Research indicates that members of the Arab society in Israel are a high-risk group and much more vulnerable to loneliness feelings, depressive symptoms, and malnutrition in times of crisis such as the Covid-19 pandemic. The lives of many Arab older adults changed from being surrounded and supported by their extended family to being alone during the quarantine and to suffering from malnutrition. In order to fight these two related outcomes, one possible solution is to provide psychological- nutrition intervention (49) by telephone. This would provide by missing human contact and nutrition guidelines and encouragement to cook and eat healthier foods.

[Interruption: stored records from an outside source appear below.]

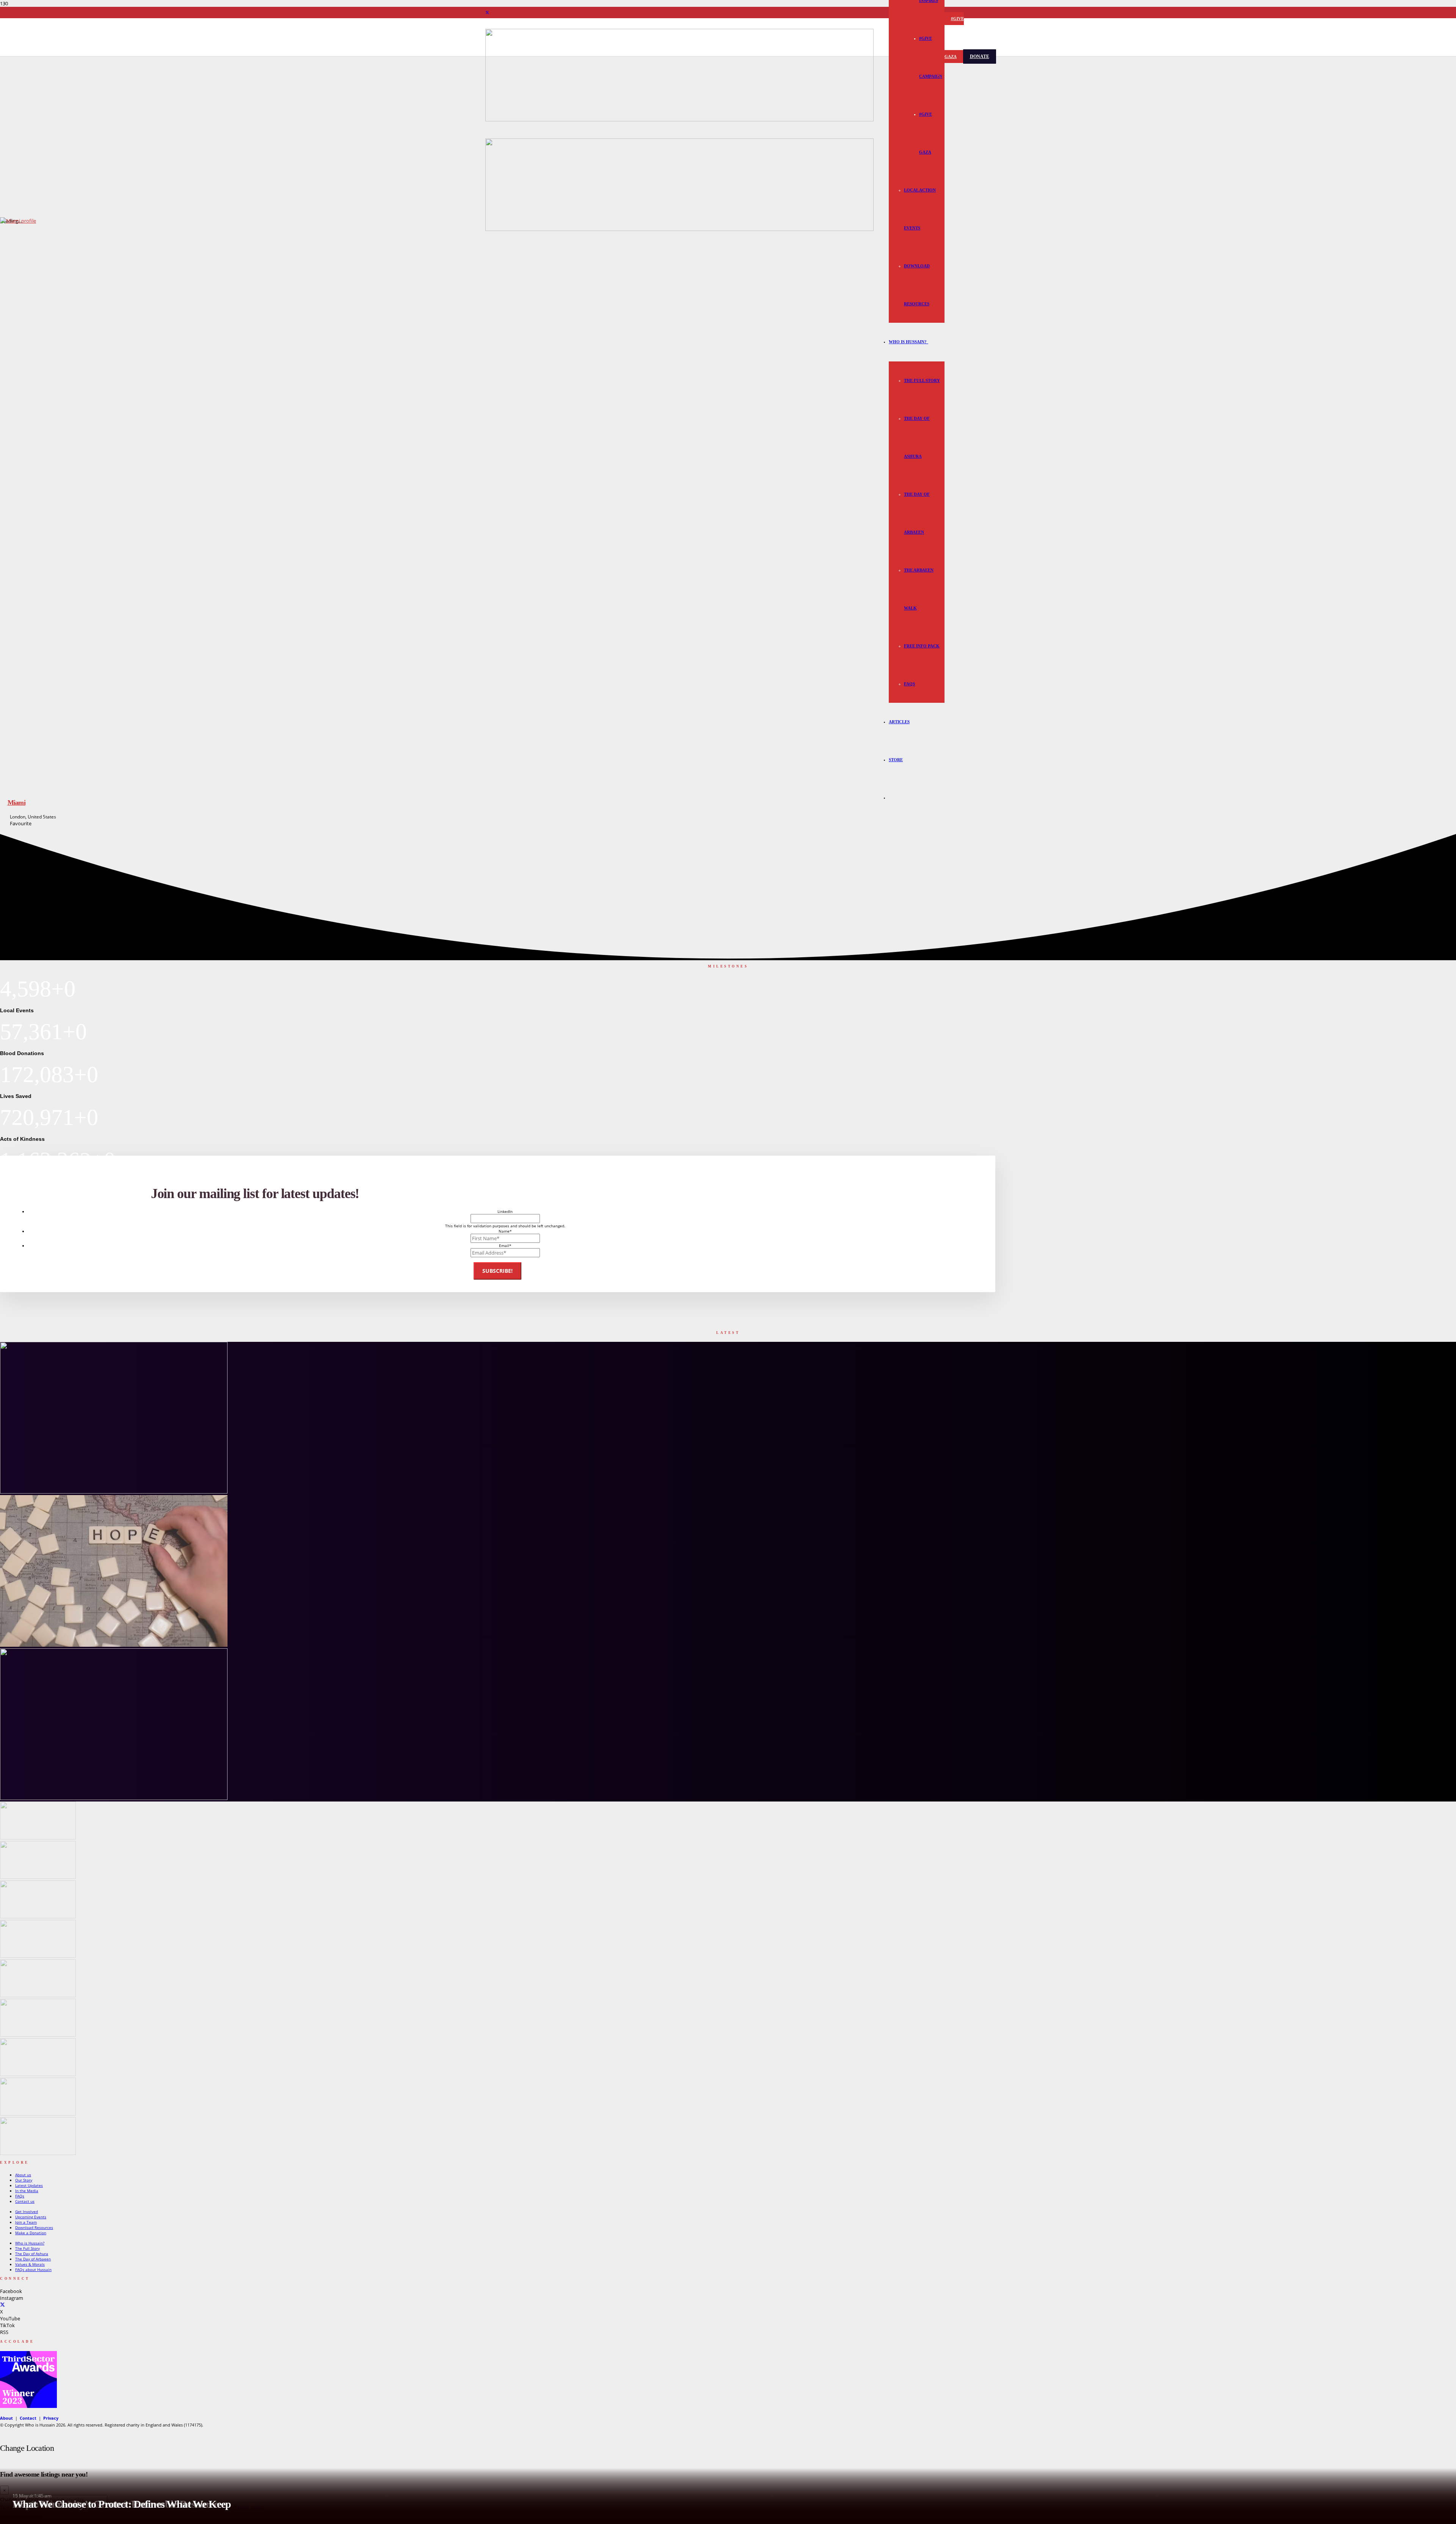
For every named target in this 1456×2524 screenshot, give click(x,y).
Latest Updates (29, 2185)
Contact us (25, 2201)
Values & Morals (30, 2264)
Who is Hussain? (29, 2243)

We should point out three main limitations of the current study. One is the cross-sectional study design, which does not allow for prediction of a causal relationship between the variables. A future study should use longitudinal data to examine the relationship between loneliness feelings and depressive symptoms. A further limitation might be the use of only one question concerning loneliness feelings. However, previous studies have also used one question in order to describe loneliness feelings (50). Third, a generalization of the findings is limited because the sample and the sampling procedure do not guarantee the representativeness of Jewish and Arab older adults. The sample was conducted by telephone and included only older adults who answered the telephone at that moment. Those who did not answer or did not have a telephone are not represented in this study. These various factors may have biased the results.

Despite these limitations, the present study provides initial insights into the mechanisms of the association between loneliness feelings, malnutrition, and depressive symptoms during periods of quarantine imposed isolation.